• **COMPLETE THE FOLLOWING**:
A - In the Bungoma coffee article, how many coffee cooperative societies share the county's annual Sh1 billion coffee earnings?
B - Pick up the Bungoma coffee article after its last sentence and write what comes next.

(EXCERPTED TEXT Opens)

Bungoma sucks in coffee aroma as farmers record Sh1billion profit

Bungoma

By Tony Wafula

Plans to revive coffee farming in Bungoma County have started paying off after farmers made profits of at least Sh1billion for the first time after 20 years of dry spell.

The farmers after counting losses due coffee theft from smugglers who used to sell in Uganda and unfavorable prices at the Kenyan market, majority of the farmers had uprooted their coffee plantations and ventured in maize and tomato farming.

Governor Wycliffe Wangamati

Three years ago, Governor Wycliffe Wangamati’s administration launched a campaign to encourage farmers back to coffee farming and even gave them farm inputs like fertiliser and seedlings and the move is now paying off.

The Governor also put up two coffee milling factories where the county is producing its own branded coffee.

 “Bungoma is now earning a staggering Sh1 billion annually from coffee farming shared between 52 coffee cooperative societies that we revived three years ago. The county is now able to produce between 10-20million kilos of coffee cherries from over 7550 acres under coffee production,” said Governor Wycliffe Wangamati in an interview yesterday.

The county has is further continuing with the recruitment of farmers who had abandoned coffee farming and ones recruited, a farmer gets free coffee seedlings and fertiliser as a way of encouraging them to venture in coffee farming for commercial purposes.

“Already, the County has helped form 304 new coffee co-operative societies comprising of 63,847 farmers and distributed over 3 million coffee seeds and seedlings. The county has introduced Robusta coffee variety for the first time and we gave farmers in Bumula Sub County as its soils are favourable,” said Wangamati.

(EXCERPTED TEXT Closes)
(COLLECTED MATERIAL Opens)

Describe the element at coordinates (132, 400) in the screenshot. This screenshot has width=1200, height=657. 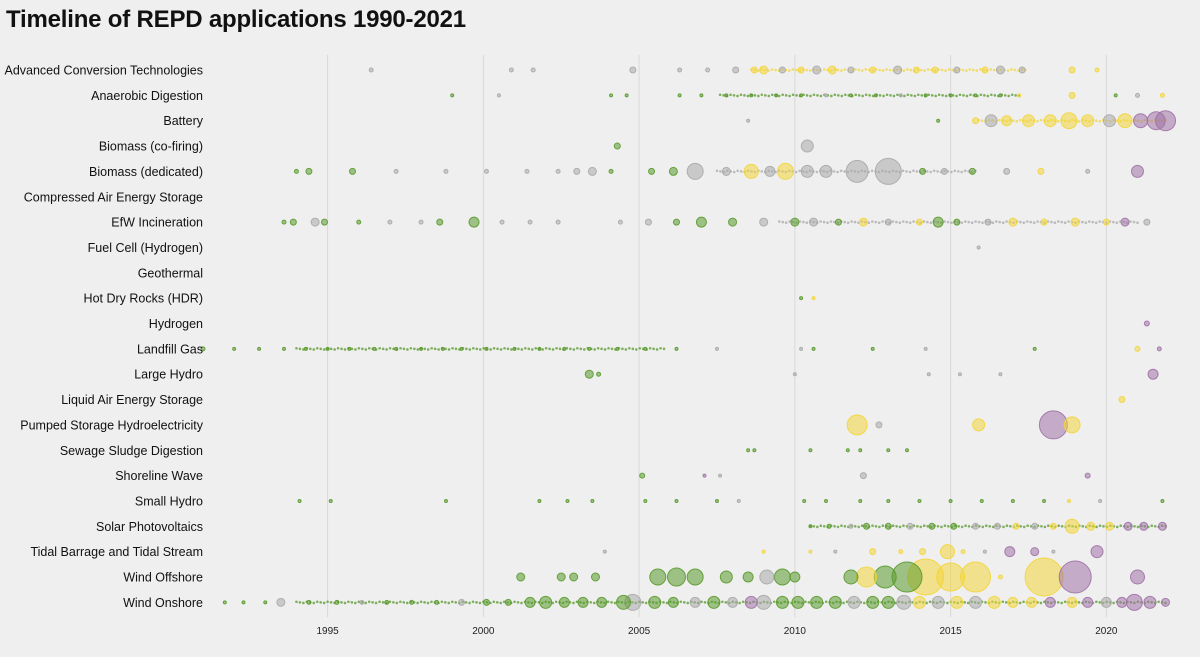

(COLLECTED MATERIAL Closes)

• **RESPONSE LIST**:
A - 52 coffee cooperative societies.

B -
Bungoma Governor Wycliffe Wangamati and the Bungoma business community giving food to needy families-Photo/Tony Wafula/County Splash

 With two mills in place, the Bungoma Cooperative Union Coffee Mill at Musese area in Kabuchai constituency and Mt Elgon Cooperative Union Mill at Chesikaki in Cheptais complete with weighbridges and warehouses in what is designed to cut the costs of transporting raw beans to Thika for processing

Governor Wangamati avers that they move will assist farmers reduce transport costs to Nairobi for milling while at the same time getting better returns for their produce, adding that the county is now producing branded coffee, which will be hitting the market as from next month.

“For the first time, Bungoma coffee will be milled in Bungoma, stored in Bungoma and sold directly from Bungoma. The County has also earmarked to build more coffee factories and pulping centres in Bumula, Kanduyi, Webuye large as well as Tongaren,” said Wangamati.

 “To complete the value chain, the county has made contacts with some of the best coffee buyers in the US and Australia and continues to explore opportunities in other markets. For now we shall be exporting our branded coffee direct to US and Australia,” Wangamati added.

Coffee farmers will save Sh.42 million on transport alone as one bag of coffee cherries costs Sh350 to transport to the capital city for milling as a result farmers made losses or got very little returns. This made many quit coffee growing for sugarcane, tomato, and tobacco farming.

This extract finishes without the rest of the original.